According to one report, Washington is considering a Presidential stopover in Lahore for a Clinton meeting with Pakistan's elected President Rafiq Tarar. But this is unacceptable to the military junta since it would severely undermine Musharraf.

Washington appears to recognise this and efforts are now underway on how to package a dialogue with a military dictator to the domestic US constituency and Congressional forces ranged against the visit, mostly members from the House of Representatives.

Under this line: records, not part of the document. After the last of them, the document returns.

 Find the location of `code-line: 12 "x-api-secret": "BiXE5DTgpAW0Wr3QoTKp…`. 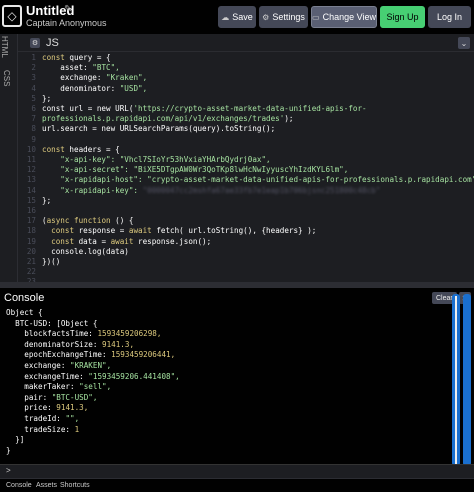

code-line: 12 "x-api-secret": "BiXE5DTgpAW0Wr3QoTKp… is located at coordinates (188, 170).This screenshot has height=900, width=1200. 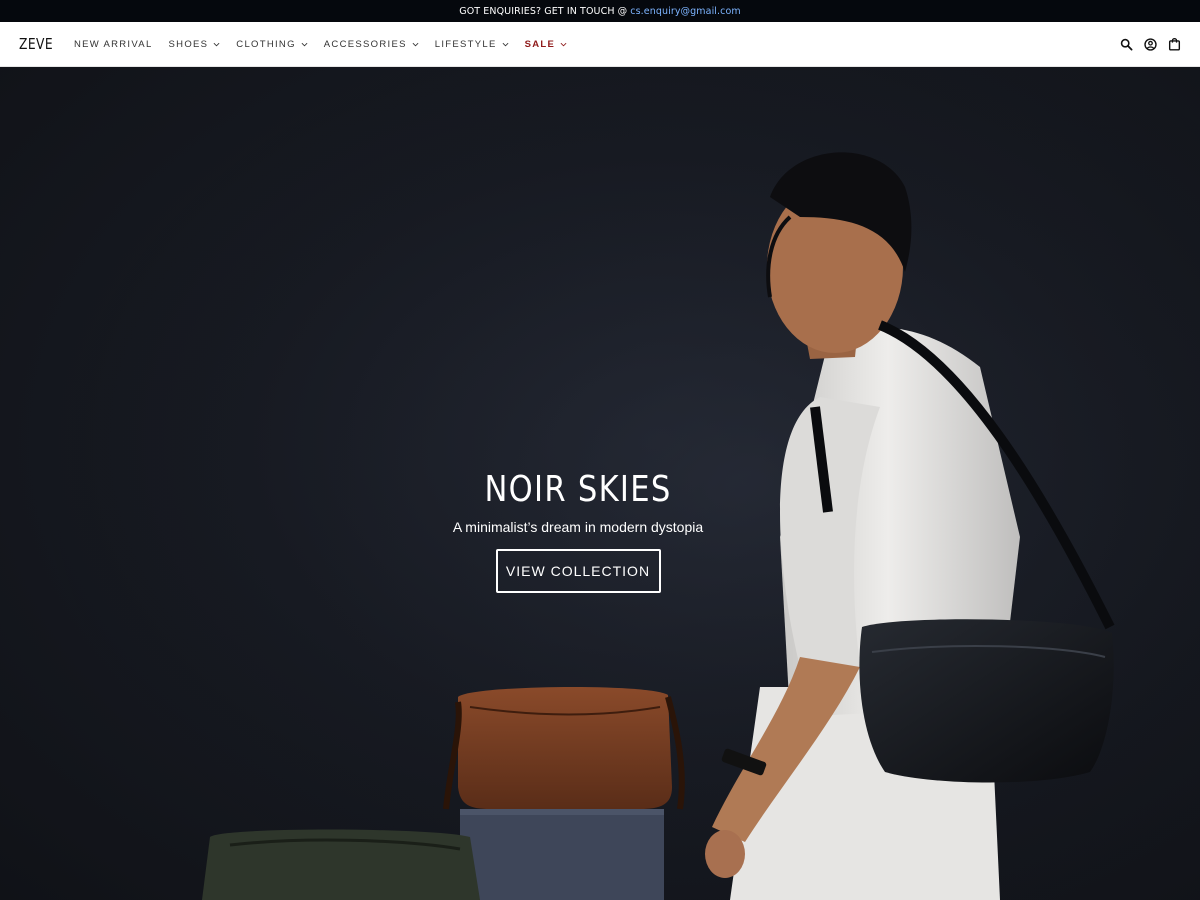 I want to click on nav-item-label: ACCESSORIES, so click(x=365, y=44).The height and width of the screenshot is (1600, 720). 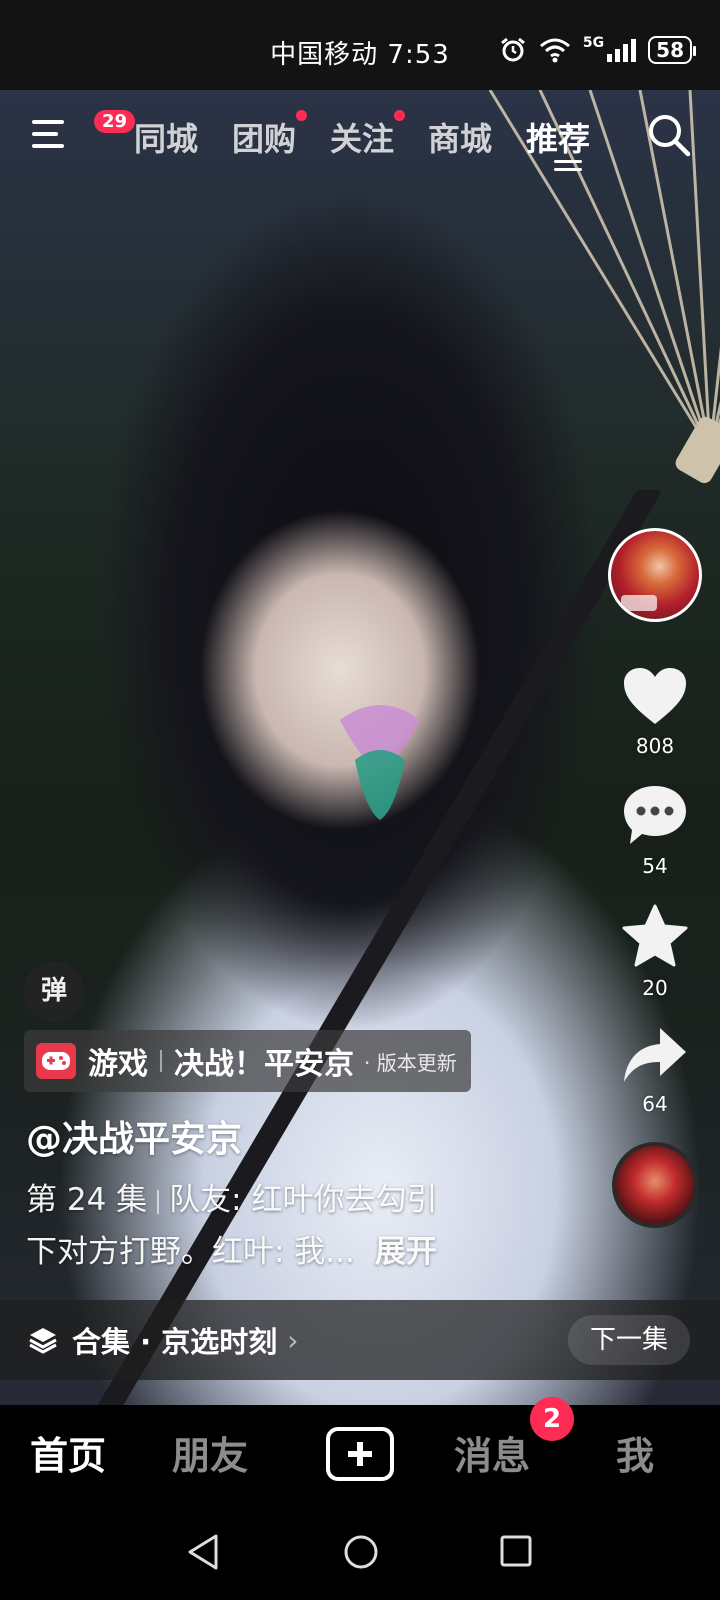 I want to click on game-tag-suffix: · 版本更新, so click(x=410, y=1062).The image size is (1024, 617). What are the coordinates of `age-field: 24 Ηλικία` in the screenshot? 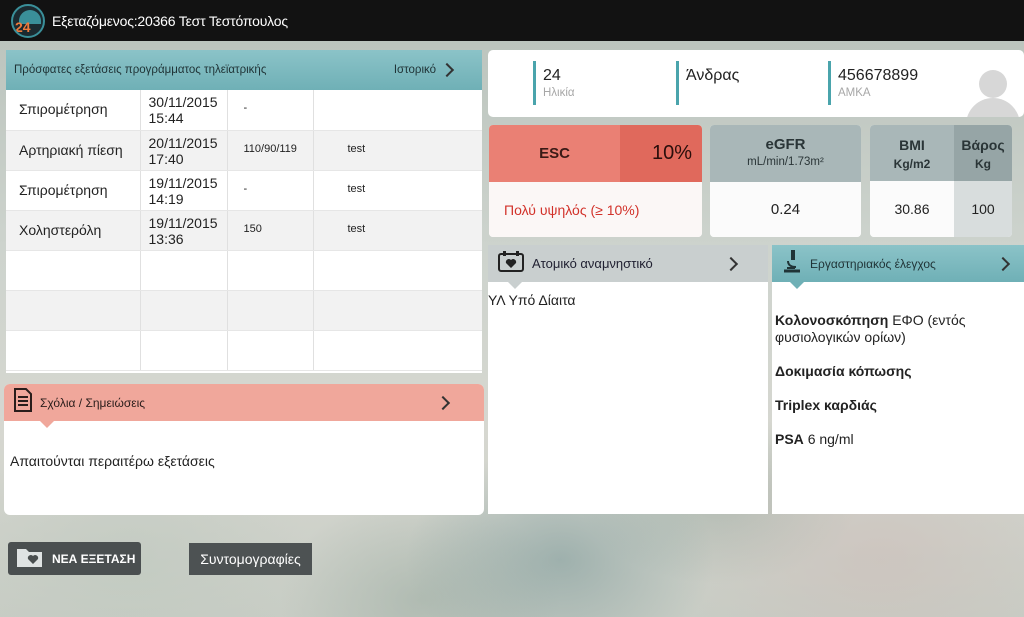 It's located at (554, 83).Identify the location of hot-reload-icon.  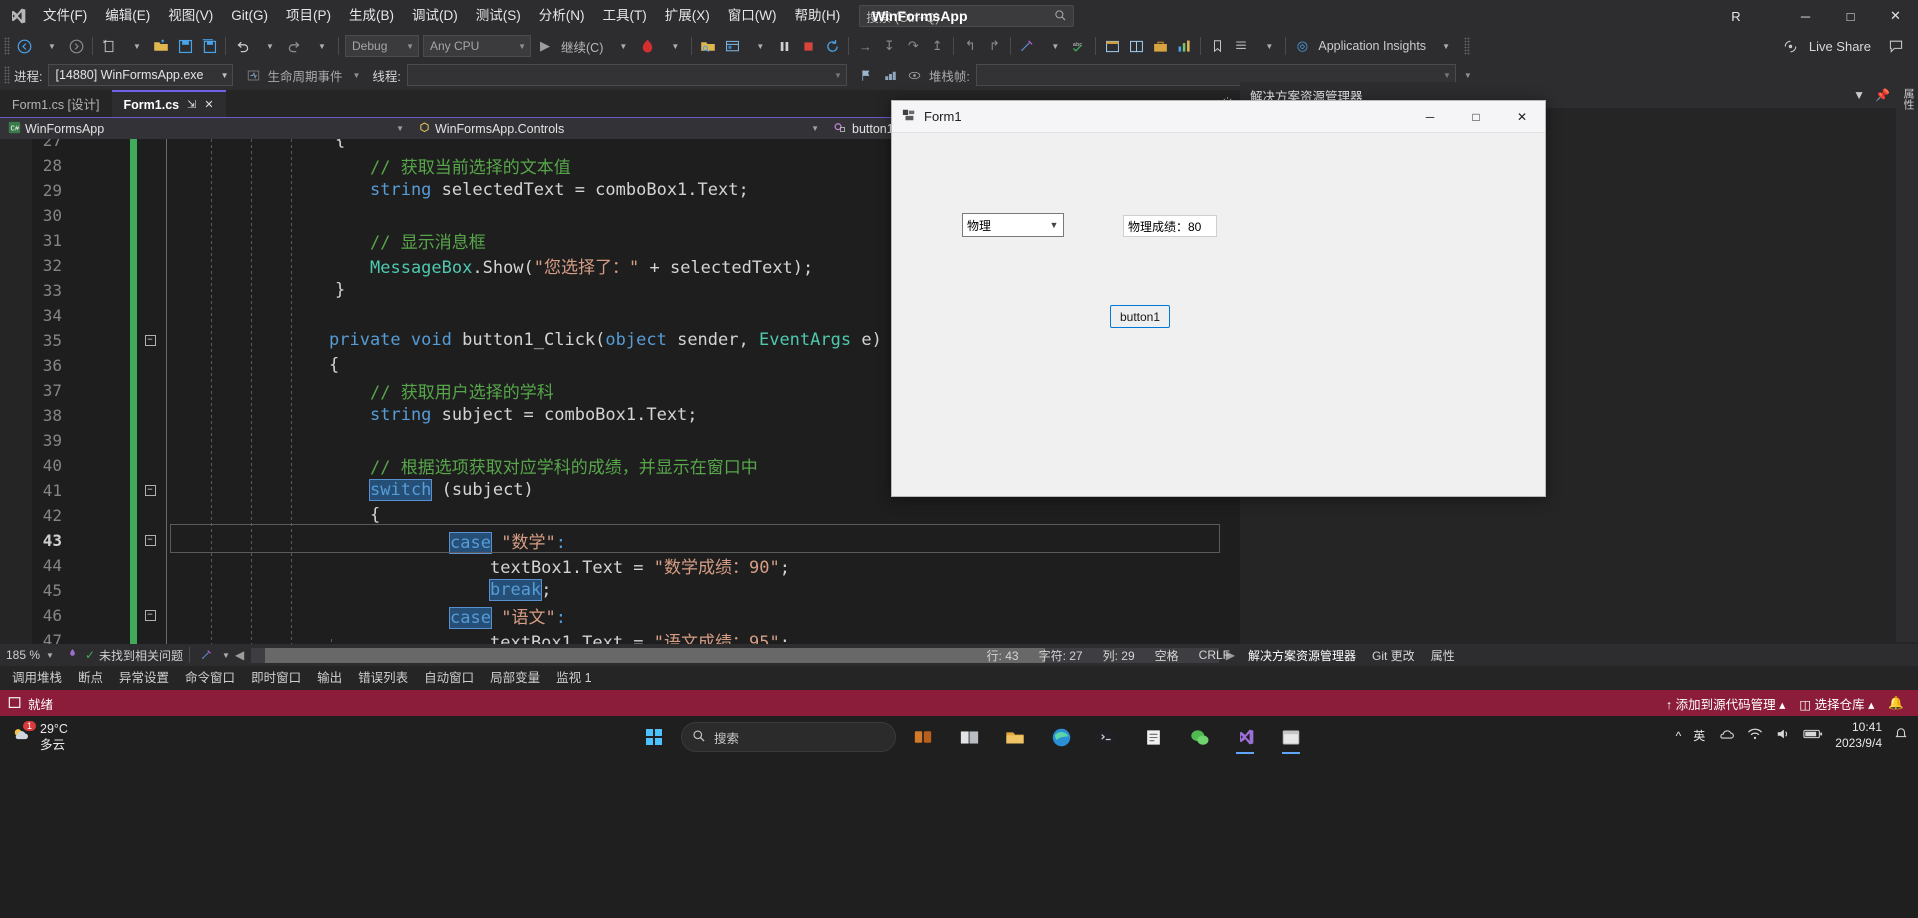
(647, 46).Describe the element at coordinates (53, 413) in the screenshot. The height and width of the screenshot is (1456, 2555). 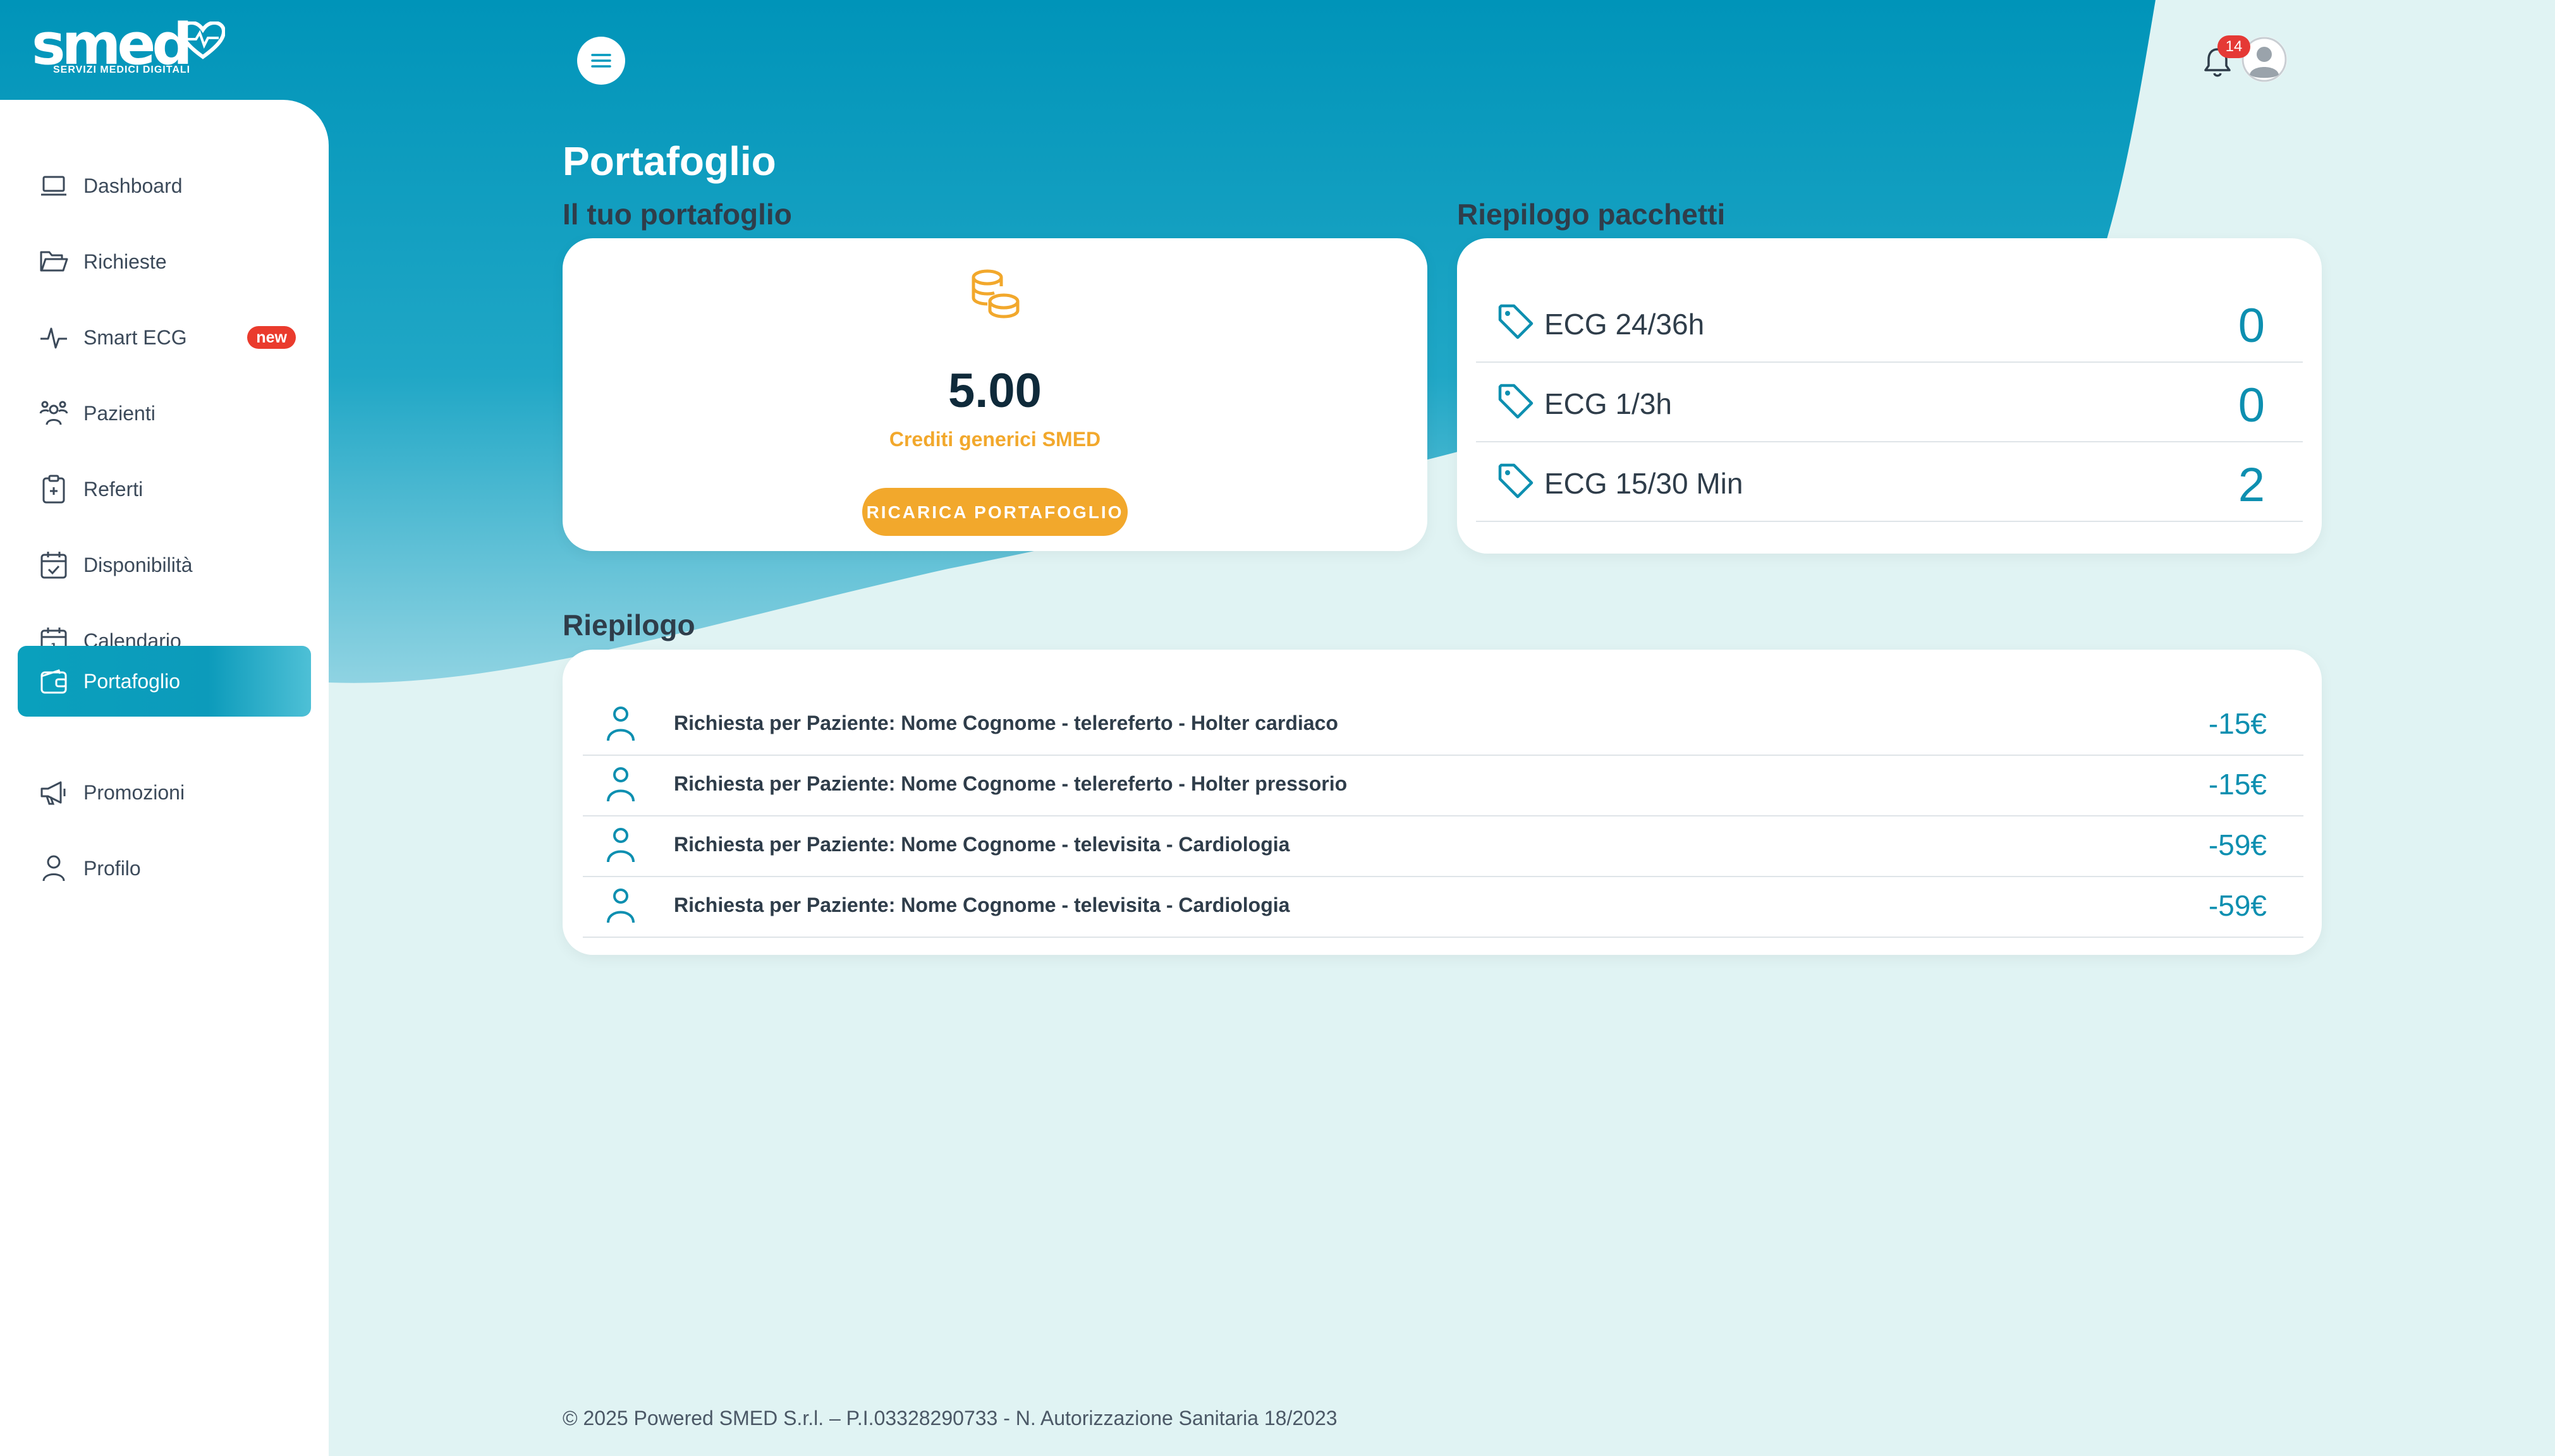
I see `users-icon` at that location. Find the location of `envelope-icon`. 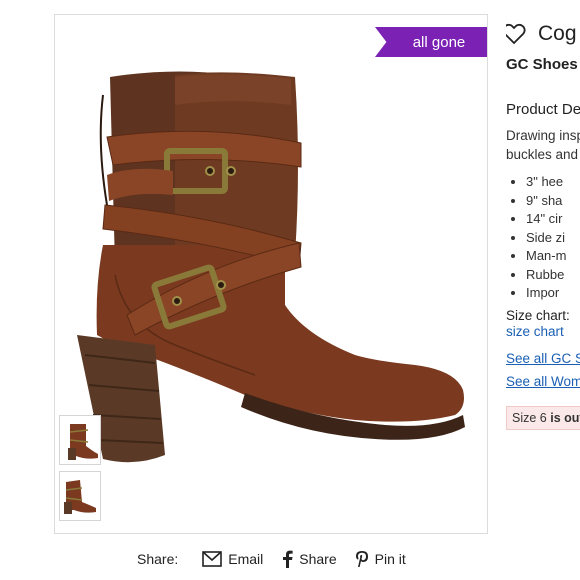

envelope-icon is located at coordinates (212, 559).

One tack: To suggest the situation in the region is so dangerous that it requires US interlocution with justabout anyone who holds the reigns. President Clinton already began to make the case in remarks yesterday in which he said developments in the region ``has enormous implications for people in the US and throughout the world, more, I suspect, than most people know.''

But administration officials told The Indian Express that a Pakistan stopover was still too close to call. ``The President is keen to go, if only to get a handle on Pakistan. But the sense right now is Pakistan is not doing enough, not giving us enough of a fig leaf, to schedule the stopover,'' one official said

Clinton, however, laid the ground for a longer, possibly post-Presidential, involvement in the region saying, ``I hope in the time that I am there that we can make some progress, because it is something that I remain profoundly concerned about for years and years into the future.''

But as the administration has made it abundantly clear, its primary concern centers more about Pakistan's inherent instability and its consequentadventurism more than India's obdurate stance, though Washington would like New Delhi to take some initiatives to defuse the situation in Kashmir.

Pakistan has not make it any easier for India or the US following Musharraf's aggravating trip to `Azad Kashmir' in which he tried to differentiate between jehad and the terrorist activities in Kashmir. Dropping all pretense of waging a proxy war as New Delhi has described it, he also openly urged militant groups to bury their differences and rally for the struggle in Kashmir, a transparent and open stimulus to further attacks in Kashmir.

The remarks did not unnoticed in Washington. ``Strong rhetoric is not helpful in this situation,'' a State Department official said. The utterances, combined with the inopportunely timed test of the Hatf-1 missile, has further queered the pitch for a Presidential stopover just when the administration was finding rationale for it.

Some of these developments came up for discussions on Wednesday when the Indian ForeignSecretary Lalit Mansingh met a range of senior US interlocutors. But Indian officials made it clear that Pakistan was marginal to the dialogue that had a broader, wider agenda including arrangements for President Clinton's trip.

Mansingh met US Under Secretary of State Thomas Pickering, who is handling the nuts and bolts of the agenda from the US side. He then had a luncheon meeting with Deputy Secretary Strobe Talbott. Earlier, he had a 45-minute meeting with National Security Advisor Sandy Berger. Underlining the broad scope of the visit, the foreign secretary also had talks with US Under Secretary for Economic Affairs Alan Larson.